Revised Mockups (Slide 2)

We changed the placement of the name of the app so that it would be clearer to users. Another change that was made was to the back button on the top left of the screen as it was unclear to users how it differed from the main action buttons for users to complete their necessary tasks. We also did multiple iterations on the search results and directions screens as the information being provided to the users was confusing and misleading. We redesigned the screens to fit with design patterns that users are familiar with in apps like Google Maps and Moovit. We added areas on the search results screen where users could see what the original search was, and then scroll up the directions or view the route on a larger map.

Outcomes and Lessons

User Testing Results and Final Prototype

Most users expressed that they were struggling with low internet connection speeds while completing the user testing. We also found that our chosen user testing site, Maze.design was experiencing a significant number of website issues during the same timeframe that we were conducting user testing.

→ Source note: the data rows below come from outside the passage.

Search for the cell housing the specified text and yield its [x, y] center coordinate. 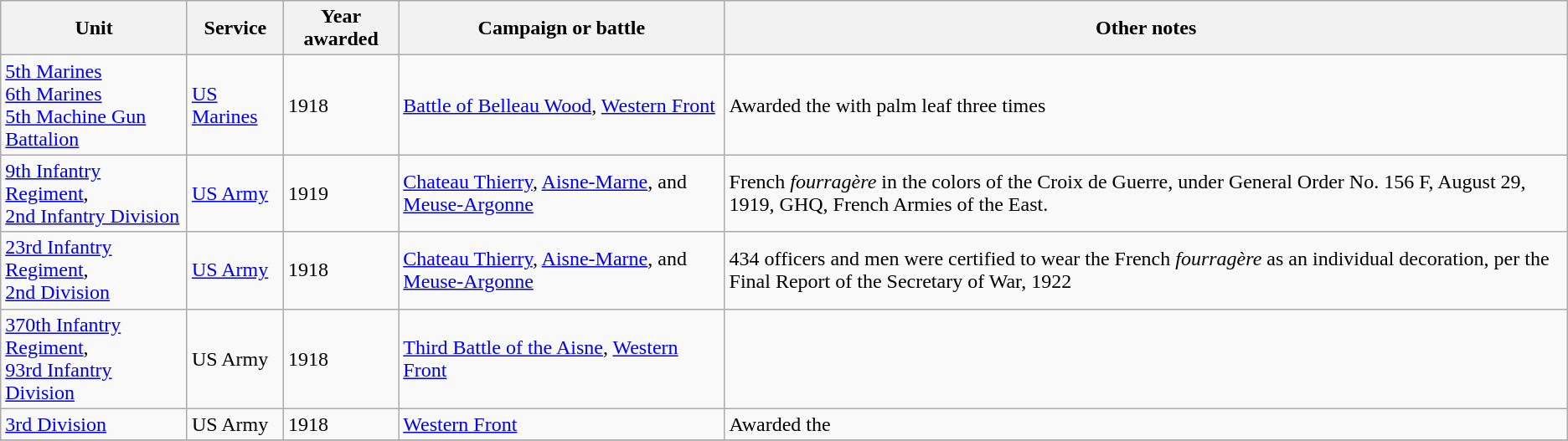
Awarded the with palm leaf three times [1146, 106]
Unit [94, 28]
23rd Infantry Regiment,2nd Division [94, 271]
Year awarded [340, 28]
434 officers and men were certified to wear the French fourragère as an individual decoration, per the Final Report of the Secretary of War, 1922 [1146, 271]
Third Battle of the Aisne, Western Front [561, 358]
US Marines [235, 106]
1919 [340, 193]
Campaign or battle [561, 28]
3rd Division [94, 425]
Awarded the [1146, 425]
Western Front [561, 425]
370th Infantry Regiment,93rd Infantry Division [94, 358]
French fourragère in the colors of the Croix de Guerre, under General Order No. 156 F, August 29, 1919, GHQ, French Armies of the East. [1146, 193]
Other notes [1146, 28]
Battle of Belleau Wood, Western Front [561, 106]
9th Infantry Regiment,2nd Infantry Division [94, 193]
Service [235, 28]
5th Marines6th Marines5th Machine Gun Battalion [94, 106]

In the future, we plan to sit down with our users while they are testing the product rather than sending out a link for them to complete the testing on a site that may be unreliable. This means we will also need to have backup sites available for the user testing if our originally selected site is unavailable during the user testing.

Screenshot of user testing resultsScreenshot of user testing quotes

For our user testing, we asked users to complete searching for Bus 212. We also asked them to purchase a single daily pass, but quickly realized that this information is actually unnecessary for the main purpose of this MVP.

Future plans for the app would include eliminating repetitive information from the search results screen, and conducting further user testing on alternate sites to test the speed of the app and find out if it truly is an internet connection issue or if the amount of time spent on each screen is due to users not being able to easily locate the information they are looking for. As this was created as part of an assignment for a class project, there are no current plans to further iterate on it.